::: Material
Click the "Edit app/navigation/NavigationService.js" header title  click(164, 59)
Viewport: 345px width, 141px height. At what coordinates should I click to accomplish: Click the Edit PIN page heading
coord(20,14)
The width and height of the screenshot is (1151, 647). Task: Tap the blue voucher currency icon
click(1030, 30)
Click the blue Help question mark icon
::::::
::: Material
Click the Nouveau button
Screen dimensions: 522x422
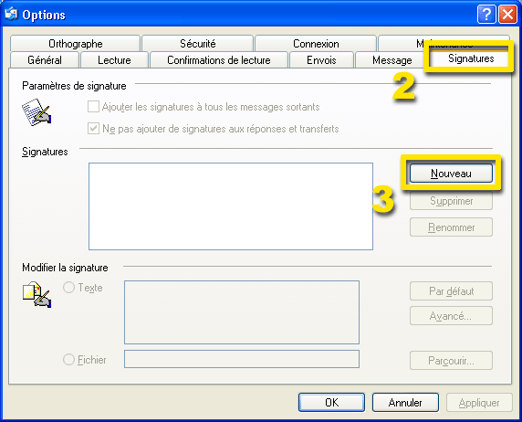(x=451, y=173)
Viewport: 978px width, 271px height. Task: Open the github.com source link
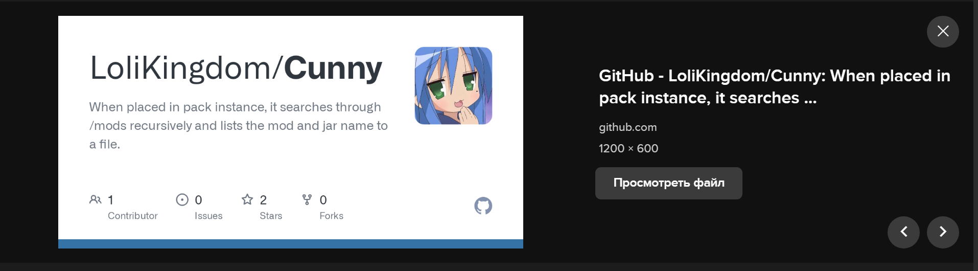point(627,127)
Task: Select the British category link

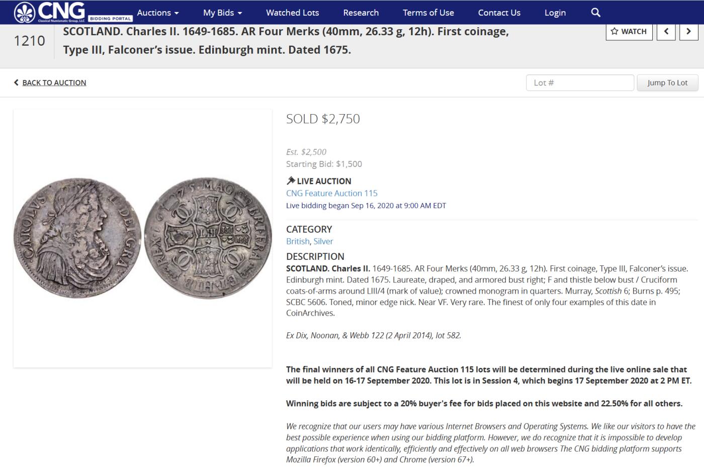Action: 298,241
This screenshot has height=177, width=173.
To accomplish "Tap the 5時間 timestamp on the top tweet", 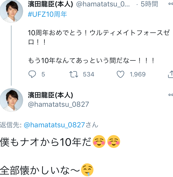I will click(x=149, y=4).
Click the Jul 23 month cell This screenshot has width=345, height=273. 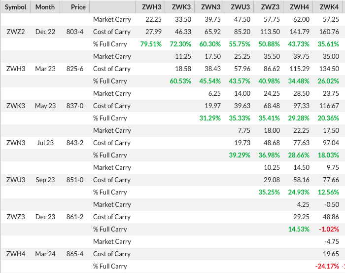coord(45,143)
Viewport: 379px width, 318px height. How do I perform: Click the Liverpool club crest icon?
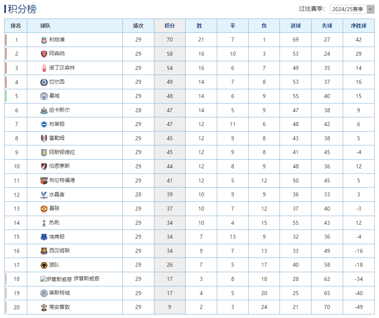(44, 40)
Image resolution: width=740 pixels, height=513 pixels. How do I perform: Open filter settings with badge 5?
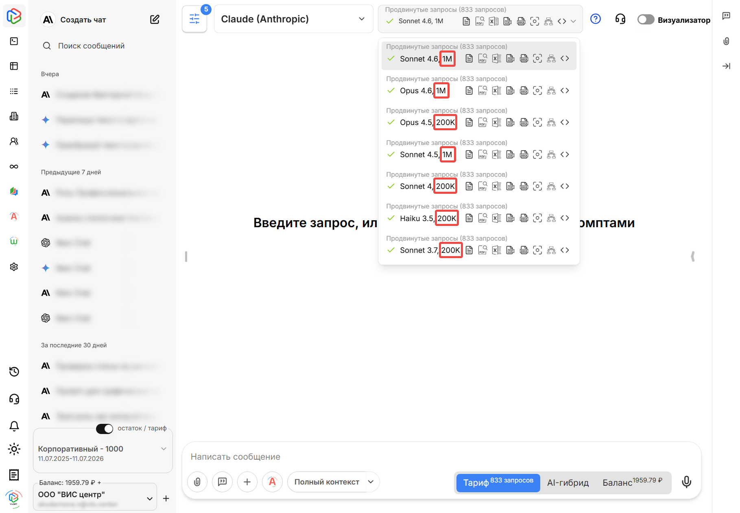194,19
::::::
## Work to complete
Pick out and copy each line of the rows above that contains the string "link". Case counts.

## Answer to this exercise
Viewport: 978px width, 271px height. Task: Open the github.com source link
Task: Select the British category link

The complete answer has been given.